DiSalvo proved he could cover the punt in Miami’s 27-10 win over the Giants last Friday in Week 1 of the NFL exhibition season, as he made an impressive tackle on the sideline. Making the play was almost as euphoric for DiSalvo as he came out of the tunnel of Met Life Stadium.
“I really haven’t had a welcome to the NFL moment just yet, but running out and seeing all those people in the stands was amazing,” he said. “That was probably the biggest thrill—putting on that jersey and going out onto the field for a game.”
The NFL, of course, is often referred to as “not for long.” As in every player is subject to getting cut, released or traded if their performance falters one bit or the team finds a suitable replacement at a cheaper price. It’s a world of alpha males in a dog-eat-dog setting; however, DiSalvo said Denney has been nothing but a true professional.
“He’s a nice guy and has been doing this a really long time,” DiSalvo said. “He knows a lot about the technique of the position, and we have a real professional relationship. I respect him a ton, and I’ve just been following his lead because he’s amazing. I pick up things from him as the days go by.”
Few fans realize just how technical the position is. On punts, long snappers have to get the ball to the punter in less than a second 15 yards away, and it must be absolutely perfect. In other words, if the punter wants the ball on his hip, it has to be at the hip.
If he wants it closer to chest level, it better be at chest level. If it’s not, teams will find a long snapper who can make that snap perfect every time. For a field goal or extra point snap, the ball has to get to the holder with swiftness and precision. And yes, where the laces end up do matter, as it contributes to the trajectory of the ball flight once it is kicked.
Kevin Gold, who is the agent of the only long snapper who got selected in this year’s draft, said in the SI story: “Most of the good snappers in the NFL have it down to a science. It’s typically three and a half rotations of the ball. The holder gets it and the laces are already out or the holder has to do a quarter turn and that’s all that’s required. The good guys in the NFL can do it like a machine.”
DiSalvo said he’s had an eye-popping experience learning the nuances of being a long snapper in the NFL. Fortunately for DiSalvo, he’s an able student who is learning from one of the best in the game.
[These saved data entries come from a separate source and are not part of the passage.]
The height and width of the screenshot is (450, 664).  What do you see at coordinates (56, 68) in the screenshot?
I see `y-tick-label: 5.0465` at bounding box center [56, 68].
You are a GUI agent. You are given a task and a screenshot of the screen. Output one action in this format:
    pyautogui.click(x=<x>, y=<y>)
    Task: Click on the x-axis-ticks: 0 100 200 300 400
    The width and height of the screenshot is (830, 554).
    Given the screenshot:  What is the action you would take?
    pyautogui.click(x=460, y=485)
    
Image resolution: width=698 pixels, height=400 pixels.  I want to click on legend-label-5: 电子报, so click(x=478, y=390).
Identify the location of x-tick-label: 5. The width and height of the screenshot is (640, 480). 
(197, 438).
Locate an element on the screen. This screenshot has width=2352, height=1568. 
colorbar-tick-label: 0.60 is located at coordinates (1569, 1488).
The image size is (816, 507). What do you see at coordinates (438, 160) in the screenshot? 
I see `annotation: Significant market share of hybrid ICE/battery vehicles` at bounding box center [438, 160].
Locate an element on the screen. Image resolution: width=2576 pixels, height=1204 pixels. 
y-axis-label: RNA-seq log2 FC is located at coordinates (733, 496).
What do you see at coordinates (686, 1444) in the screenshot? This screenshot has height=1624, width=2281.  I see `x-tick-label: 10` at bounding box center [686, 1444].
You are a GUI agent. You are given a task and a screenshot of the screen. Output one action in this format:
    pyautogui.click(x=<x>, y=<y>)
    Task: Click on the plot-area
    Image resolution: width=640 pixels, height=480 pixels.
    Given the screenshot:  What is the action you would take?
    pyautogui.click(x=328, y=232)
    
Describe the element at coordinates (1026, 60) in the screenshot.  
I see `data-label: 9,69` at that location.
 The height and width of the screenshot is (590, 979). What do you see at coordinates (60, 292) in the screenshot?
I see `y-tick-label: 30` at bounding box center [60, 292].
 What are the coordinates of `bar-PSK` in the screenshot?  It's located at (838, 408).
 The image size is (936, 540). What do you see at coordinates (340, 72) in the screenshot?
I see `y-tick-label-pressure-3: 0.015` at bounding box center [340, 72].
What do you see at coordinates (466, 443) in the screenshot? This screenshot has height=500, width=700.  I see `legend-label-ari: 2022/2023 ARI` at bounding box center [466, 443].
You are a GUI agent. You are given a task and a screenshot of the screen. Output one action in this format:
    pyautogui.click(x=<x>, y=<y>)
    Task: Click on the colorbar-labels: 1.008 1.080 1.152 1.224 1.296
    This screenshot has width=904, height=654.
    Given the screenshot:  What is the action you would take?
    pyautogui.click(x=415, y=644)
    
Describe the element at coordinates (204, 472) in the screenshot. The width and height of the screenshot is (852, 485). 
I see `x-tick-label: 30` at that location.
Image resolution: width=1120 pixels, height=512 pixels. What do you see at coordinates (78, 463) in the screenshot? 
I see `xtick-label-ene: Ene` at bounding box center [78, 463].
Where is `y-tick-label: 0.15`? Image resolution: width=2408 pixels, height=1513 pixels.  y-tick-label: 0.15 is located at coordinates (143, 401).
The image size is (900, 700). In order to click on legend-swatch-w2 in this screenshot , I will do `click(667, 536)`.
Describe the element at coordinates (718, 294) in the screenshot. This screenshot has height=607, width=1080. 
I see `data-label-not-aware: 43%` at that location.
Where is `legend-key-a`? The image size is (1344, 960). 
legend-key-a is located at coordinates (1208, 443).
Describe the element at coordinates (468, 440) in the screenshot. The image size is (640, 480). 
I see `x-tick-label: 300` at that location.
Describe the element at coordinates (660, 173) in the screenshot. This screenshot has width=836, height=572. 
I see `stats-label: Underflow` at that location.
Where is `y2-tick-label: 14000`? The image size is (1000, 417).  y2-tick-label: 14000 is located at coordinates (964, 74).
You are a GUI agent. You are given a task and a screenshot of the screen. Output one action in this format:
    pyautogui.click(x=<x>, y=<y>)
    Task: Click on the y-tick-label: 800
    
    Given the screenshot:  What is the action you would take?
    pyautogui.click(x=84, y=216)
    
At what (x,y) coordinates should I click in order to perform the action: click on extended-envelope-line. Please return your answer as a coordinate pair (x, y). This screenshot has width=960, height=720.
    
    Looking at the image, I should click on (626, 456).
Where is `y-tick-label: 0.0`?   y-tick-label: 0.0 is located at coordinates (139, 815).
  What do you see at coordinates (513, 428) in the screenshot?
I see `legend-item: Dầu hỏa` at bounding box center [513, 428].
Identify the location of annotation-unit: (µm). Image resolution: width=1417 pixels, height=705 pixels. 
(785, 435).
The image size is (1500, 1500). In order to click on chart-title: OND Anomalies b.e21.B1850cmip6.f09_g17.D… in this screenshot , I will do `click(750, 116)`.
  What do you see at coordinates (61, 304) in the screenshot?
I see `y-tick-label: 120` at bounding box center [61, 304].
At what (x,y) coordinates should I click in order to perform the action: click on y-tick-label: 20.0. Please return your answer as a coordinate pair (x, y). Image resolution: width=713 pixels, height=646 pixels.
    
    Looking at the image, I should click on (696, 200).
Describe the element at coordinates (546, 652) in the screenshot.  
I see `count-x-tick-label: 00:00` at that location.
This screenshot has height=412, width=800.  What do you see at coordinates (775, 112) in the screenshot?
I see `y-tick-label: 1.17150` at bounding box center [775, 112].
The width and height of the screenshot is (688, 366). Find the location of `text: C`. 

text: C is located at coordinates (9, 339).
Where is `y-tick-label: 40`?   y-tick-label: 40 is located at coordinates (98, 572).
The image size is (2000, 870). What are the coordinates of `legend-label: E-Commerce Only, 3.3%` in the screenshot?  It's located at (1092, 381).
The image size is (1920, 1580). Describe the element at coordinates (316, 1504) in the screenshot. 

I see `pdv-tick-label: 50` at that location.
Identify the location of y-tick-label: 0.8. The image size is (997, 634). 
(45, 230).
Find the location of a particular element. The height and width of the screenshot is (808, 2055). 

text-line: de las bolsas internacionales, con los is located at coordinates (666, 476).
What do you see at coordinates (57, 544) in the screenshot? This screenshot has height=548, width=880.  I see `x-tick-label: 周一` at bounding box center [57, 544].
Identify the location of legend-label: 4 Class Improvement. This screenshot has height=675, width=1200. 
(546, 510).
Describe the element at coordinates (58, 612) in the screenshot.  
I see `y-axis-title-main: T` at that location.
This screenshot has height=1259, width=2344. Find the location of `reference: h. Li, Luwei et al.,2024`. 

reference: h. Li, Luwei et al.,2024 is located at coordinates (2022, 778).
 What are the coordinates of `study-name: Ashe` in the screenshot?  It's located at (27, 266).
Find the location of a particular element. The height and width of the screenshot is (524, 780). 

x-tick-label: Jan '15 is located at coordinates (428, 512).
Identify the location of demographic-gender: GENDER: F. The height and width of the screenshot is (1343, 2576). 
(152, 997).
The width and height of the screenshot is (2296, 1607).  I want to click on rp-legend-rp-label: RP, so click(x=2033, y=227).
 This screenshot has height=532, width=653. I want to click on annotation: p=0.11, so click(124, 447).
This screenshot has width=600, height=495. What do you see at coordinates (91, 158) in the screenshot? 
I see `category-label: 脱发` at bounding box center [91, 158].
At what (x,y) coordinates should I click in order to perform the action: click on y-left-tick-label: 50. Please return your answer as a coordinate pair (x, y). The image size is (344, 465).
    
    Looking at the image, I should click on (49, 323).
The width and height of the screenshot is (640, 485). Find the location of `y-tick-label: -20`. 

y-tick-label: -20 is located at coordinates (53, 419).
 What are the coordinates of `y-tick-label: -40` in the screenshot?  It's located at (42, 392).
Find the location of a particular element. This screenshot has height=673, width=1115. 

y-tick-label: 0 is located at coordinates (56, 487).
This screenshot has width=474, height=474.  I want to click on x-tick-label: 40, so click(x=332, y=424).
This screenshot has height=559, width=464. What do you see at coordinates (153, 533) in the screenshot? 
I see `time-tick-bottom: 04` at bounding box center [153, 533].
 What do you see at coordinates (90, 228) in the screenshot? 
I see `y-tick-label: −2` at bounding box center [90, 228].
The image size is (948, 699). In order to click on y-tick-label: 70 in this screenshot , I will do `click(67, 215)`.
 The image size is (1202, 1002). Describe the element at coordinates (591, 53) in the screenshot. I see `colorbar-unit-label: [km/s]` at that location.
“Watching how he (Denney) goes through his blocking sets and how he prepares for the game was kind of eye opening,” he said. “ Everything is different from the college pregame setup. I was kind of lost at the beginning of the game, but I kind of followed his lead and worked off what he doing. He made me understand how to prepare and go through different scenarios.”
Teams have to cut their rosters to 75 by Aug. 30 before finalizing their final 53-man squad by Sept. 3. Even if DiSalvo isn’t a part of Miami’s final roster—teams never carry two long snappers—he’s probably put himself in a great position to latch onto another team or play professionally in another league.
DiSalvo is enjoying his experience in the NFL, but he’s treating it with the seriousness of a heart attack.
“I’ve been focusing on trying to get better everyday,” he said. “I’m understanding more about the position and getting locked in situations. I just have to know the schemes and block the different type of rushes. That’s all I can control, and that’s what I’ll continue to do.”